Reading text>
%%
In societies organized by relations of inequality there
are several ways to produce reality and represent the manners in which it is
experienced. What survives in the interpretation are the associations with the
historical memories, unleashed by the context in which the exchange of symbols
took place. This production of meaning by active subjects is what redefines
processes of communication as cultural practices. (Ibáñez, 1985, p.86)
To define how the production of knowledge will be used
here, I will consider briefly how social events can be registered. As mentioned
above, they can be represented within a historical context. That representation
can be interpreted in several ways: within the dominant codes of logic and
rationality or against those codes, or by confronting them from another ethical
ground outside the dominant truth systems. What still remains as a central issue
is the process of confirming which of those interpretations is a more accurate
expression of the way reality is experienced. There are means of corroborating
which confirm the premises of the existing order. But there are other means of
validation which compel the State to throw up evidence that contradicts those
premises, revealing the relations between the daily life of the popular sectors
and the totality.[ix]
The popular sectors need a way of explaining totality as
a product of social relations that have been changed in the past, and can be
changed again. The small praxis groups can help the social movements recognize
and analyze their historical relations with all the existing institutions:
identifying conflicts within the components of the official truth system,
pointing out ethical inconsistencies, demonstrating the limitations of their
common premise, raising awareness about holistic critiques and desires which
have been excluded through combined institutional efforts. Gathering information
to design social actions that will transform all the institutions is necessarily
a collective cultural analysis. This includes evaluating the social actions as
well, since they are also part of the totality. (Guattari, 1984, p.32, 38, 40;
Loureau, 1981, p.176, 182) Both in the case of popular movements and
collectives of activist-intellectuals, this combined strategy is used to
consciously produce something new by transforming all the social institutions.
%%
Data lines>
%%
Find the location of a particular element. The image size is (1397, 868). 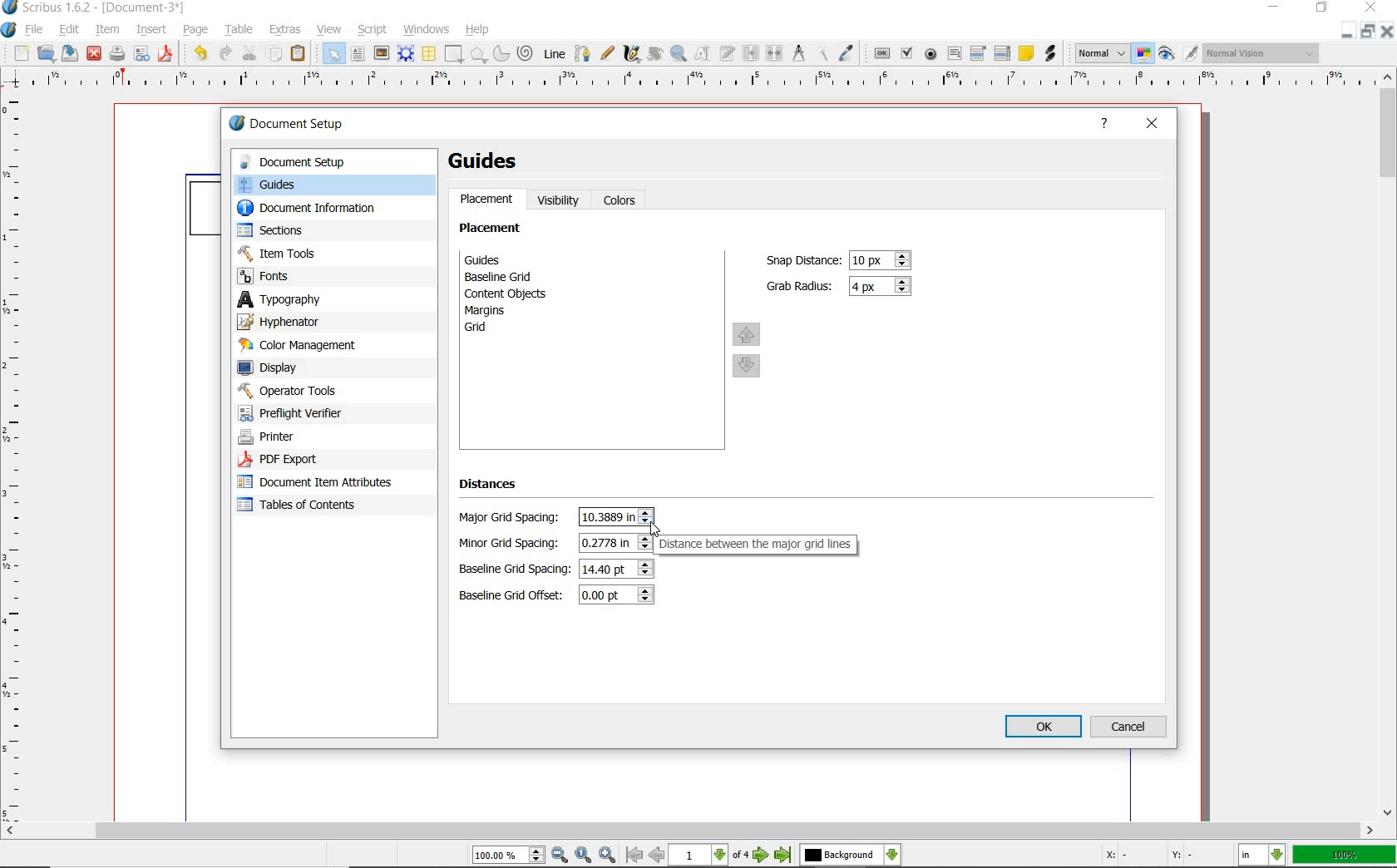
%%
What to do>
(1) Reproduce the passage on social movements word for word, starting at the words "In societies organized" and ending after "(Ibáñez, 1985, p.86)".
(2) In the passage on social movements, what can the small praxis groups help the social movements recognize and analyze?
These lines were taken from a source unrelated to the passage on social movements.

Answers below>
(1)
In societies organized by relations of inequality there
are several ways to produce reality and represent the manners in which it is
experienced. What survives in the interpretation are the associations with the
historical memories, unleashed by the context in which the exchange of symbols
took place. This production of meaning by active subjects is what redefines
processes of communication as cultural practices. (Ibáñez, 1985, p.86)

(2) Their historical relations with all the existing institutions.